Telescopic systems (angular magnification), both monocular and manual, were employed to improve visual resolution at a distance, primarily to assist with reading texts on a blackboard. Telescopes with a magnification of 2.8X were more commonly prescribed (32.4%). Telescopic systems with low magnification such as these are frequently used by children of pre-school and school age due to their ease of manipulation and their large field of vision. They are beneficial in cases of retraction of the visual field, reduction of image illumination, parallax movements and also in mitigating the disturbance of space perception that occurs with all optical devices.21 The daily activities of a person can usually be adequately performed with a corrected visual acuity of around 20/40.21 The use of telescopic systems in visually impaired school children should be promoted, even for school activities, and children that need them should receive them as early as possible. In this way, we can increase their visual ability, avoid losing precious development time and help them understand the benefits of their use. 12,22
Patients with visual acuity better than 20/400 will have a greater chance of success with the use of optical aids. 13,23,24
In the present study, we observed that of the 34 children and adolescents who were prescribed optical devices, 28 (45%) presented with visual acuity of better than 20/400.

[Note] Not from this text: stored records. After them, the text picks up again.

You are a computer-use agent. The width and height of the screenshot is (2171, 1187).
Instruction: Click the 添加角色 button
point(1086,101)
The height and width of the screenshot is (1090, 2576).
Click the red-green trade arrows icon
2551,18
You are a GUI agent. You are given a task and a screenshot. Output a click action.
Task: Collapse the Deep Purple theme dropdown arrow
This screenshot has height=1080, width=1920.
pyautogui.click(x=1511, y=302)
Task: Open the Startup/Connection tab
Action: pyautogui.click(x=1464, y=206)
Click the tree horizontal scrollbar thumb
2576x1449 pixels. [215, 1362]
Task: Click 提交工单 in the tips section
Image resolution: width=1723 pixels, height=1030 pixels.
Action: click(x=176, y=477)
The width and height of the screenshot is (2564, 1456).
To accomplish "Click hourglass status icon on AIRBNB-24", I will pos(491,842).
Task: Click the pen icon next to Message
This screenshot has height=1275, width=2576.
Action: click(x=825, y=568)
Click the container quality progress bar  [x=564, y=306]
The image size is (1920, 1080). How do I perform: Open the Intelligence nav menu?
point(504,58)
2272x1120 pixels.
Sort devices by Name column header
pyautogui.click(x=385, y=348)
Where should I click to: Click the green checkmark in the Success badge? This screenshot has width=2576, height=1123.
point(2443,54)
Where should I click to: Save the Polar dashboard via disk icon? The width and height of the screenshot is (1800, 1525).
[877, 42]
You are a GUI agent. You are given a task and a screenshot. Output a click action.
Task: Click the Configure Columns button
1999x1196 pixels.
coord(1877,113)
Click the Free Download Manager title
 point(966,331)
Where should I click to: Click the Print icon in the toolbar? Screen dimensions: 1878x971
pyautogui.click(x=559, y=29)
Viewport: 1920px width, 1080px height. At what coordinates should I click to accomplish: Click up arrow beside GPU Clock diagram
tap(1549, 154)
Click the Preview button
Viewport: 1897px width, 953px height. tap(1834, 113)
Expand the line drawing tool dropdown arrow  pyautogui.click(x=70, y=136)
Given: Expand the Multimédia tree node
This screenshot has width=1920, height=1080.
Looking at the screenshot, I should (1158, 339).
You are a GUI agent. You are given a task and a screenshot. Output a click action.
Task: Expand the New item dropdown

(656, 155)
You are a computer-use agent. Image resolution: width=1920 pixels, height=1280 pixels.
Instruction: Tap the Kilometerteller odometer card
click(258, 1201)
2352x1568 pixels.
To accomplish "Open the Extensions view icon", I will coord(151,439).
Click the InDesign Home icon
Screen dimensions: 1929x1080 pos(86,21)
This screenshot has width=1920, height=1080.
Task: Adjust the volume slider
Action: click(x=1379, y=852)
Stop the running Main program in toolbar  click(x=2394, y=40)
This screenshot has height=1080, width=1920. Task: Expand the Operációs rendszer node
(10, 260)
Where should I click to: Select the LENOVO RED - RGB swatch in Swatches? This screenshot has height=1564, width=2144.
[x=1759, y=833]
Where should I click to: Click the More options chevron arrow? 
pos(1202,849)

Optical aids for near vision were prescribed less often (6% of all patients). A larger range of accommodation in the child allows for an enlargement of the retinal image by decreasing the distance between the eye and the object under inspection while keeping it in focus. This makes the use of near vision optical aids less necessary. Many children with optical correction for myopia were simply advised to take off their glasses and move closer to the text. This strategy permits an enlargement of the image of the text by decreasing the relative distance, and it increases visual comfort through the use of less accommodation.
According to Lindsted (1986), some children with low visual acuity present with inadequately developed visual accommodation as a consequence of a lack of positive input from the well-focused images that children with normal vision regularly perceive.21 This alone could justify the use of additional plus lenses for near vision.
Ophthalmologists should collaborate with the family and schoolteachers in order to explain the disease and offer expert advice regarding the use of optical correction along with the prescribed optical and/or non-optical devices. This may help fully integrate children with low vision into school settings and social environments.12,21
The importance of the school staff in observing the visual difficulties of the child and their role in referring those in need to specialized medical services cannot be overemphasized.
In children with congenital glaucoma, the first priority is clinically controlling the disease. However, it is also necessary to prescribe optical correction for refractive errors and low vision aids as needed, and to schedule a program of future evaluations and careful assessments of their visual function.
In conclusion, children with low vision due to congenital glaucoma can clearly benefit by having their refractive errors corrected and by using optical low vision aids. This study suggests that it is important to stimulate the efficient use of vision in infancy, as this promotes the global development of these children, improves their activity profiles, and contributes to the process of school and social integration.